Llegó así el 14 de mayo de 1925. Se jugaba allí la última quiniela de la noche y el pelotari Felipe Larrinaga, conocido por el Florero, hacía las delicias de los concurrentes. Había anotado ya cinco tantos y el público, de pie, esperaba el triunfo para marcharse. Pero Larrinaga pifió al discutir la sexta anotación y los espectadores volvieron a tomar asiento. Se extendía el partido del juego vasco y Cano entonces, no se sabe porqué, salió del Frontón. Aquella pifia del pelotari fue fatal para él.

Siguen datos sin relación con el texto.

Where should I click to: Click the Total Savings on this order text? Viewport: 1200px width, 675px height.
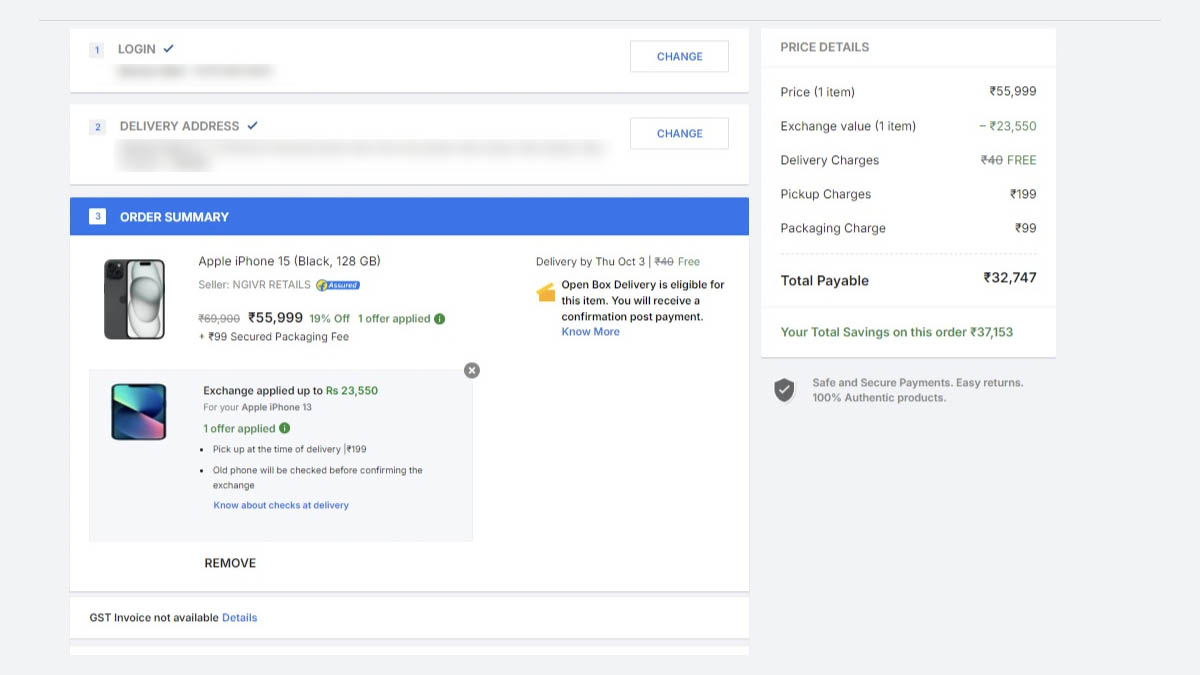coord(897,332)
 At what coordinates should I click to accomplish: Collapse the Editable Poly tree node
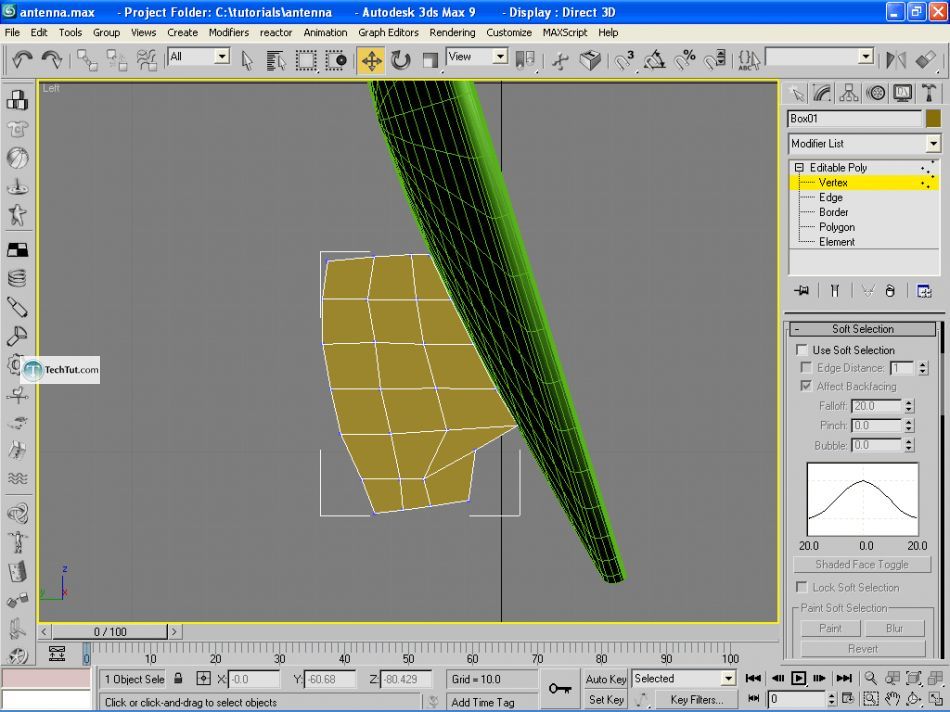tap(799, 168)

De haberse producido la victoria de Larrinaga cuando se esperaba, la salida del público hubiese sido masiva y quizá el atentado no habría tenido lugar, al menos esa vez.
Pero Cano salió solo a la noche por la puerta de la calle Lucena. Pidió al vigilante Inocencio León que lo acompañara y buscó su automóvil, un Cadillac con placa 2760. Ya dentro del vehículo, el chofer dijo a su jefe que reparara en un hombre de baja estatura, gafas y ropa negra que empuñaba un revólver y miraba hacia el auto. Cano le ordenó que se pusiera en marcha de inmediato y apenas habían llegado a la esquina de Concordia y Marqués González se oyeron los disparos que alcanzaron a Cano y a León.
Los doctores Biosca y Bolívar, de guardia en el Hospital de Emergencias, advirtieron que el cuerpo ya sin vida de Cano presentaba heridas de arma de fuego de pequeño calibre en las regiones cervical, occipital, escapular derecha e izquierda y dorso lumbar. Vestía la víctima un traje de casimir inglés color gris, camisa blanca con rayas azules, sombrero de pajilla y zapatos de corte bajo, amarillos. Llevaba 580 dólares en el bolsillo interior del saco y varias piezas de plata en uno de los bolsillos del pantalón. Lucía, entre otras prendas, un solitario de brillantes, un reloj de oro con dos tapas y su leontina, un monedero también de oro y una gargantilla doble con tres medallas. En la camiseta tenía prendido un detente rojo que decía: «Pon sobre tu corazón una gota preciosa de la sangre de Jesús, y a nadie temas. -Pío IX».
La Policía detuvo a varios sospechosos. Pero los cuñados de Martínez Alonso y un sobrino de este quedaron pronto en libertad. También quedó libre el Turco, empleado del Ayuntamiento y hermano del Turquito. Este no tuvo la misma suerte y cargó con el muerto. Era el conductor del vehículo con matrícula 4849 donde, según testigos, huyeron los agresores de Cano. Complicaron su situación los tres impactos de bala que se apreciaban en la carrocería del automóvil, ocasionados por el vigilante 1932 Antonio Pérez cuando perseguía a los agresores. El Turquito se contradijo en sus declaraciones y no pudo ripostar algunas de las acusaciones concretas que se le hicieron en los interrogatorios.
En su columna del Heraldo de Cuba escribía por aquellos días Ramón Vasconcelos, la llamada pluma de oro del periodismo cubano:
«Ante esa falta de sanción penal y social contra los condotieros de la política, contra los Sanchos voraces y rústicos que se suponen Nicolases Maquiavelos porque se deja sin castigo su desfachatada inverecundia, no queda más recurso que el atentado personal. Que cada cual se haga justicia por su mano… Doloroso, pero indispensable.
«Bárbaro, pero ejemplar. En la jungla no hay más razón que la del fogonazo».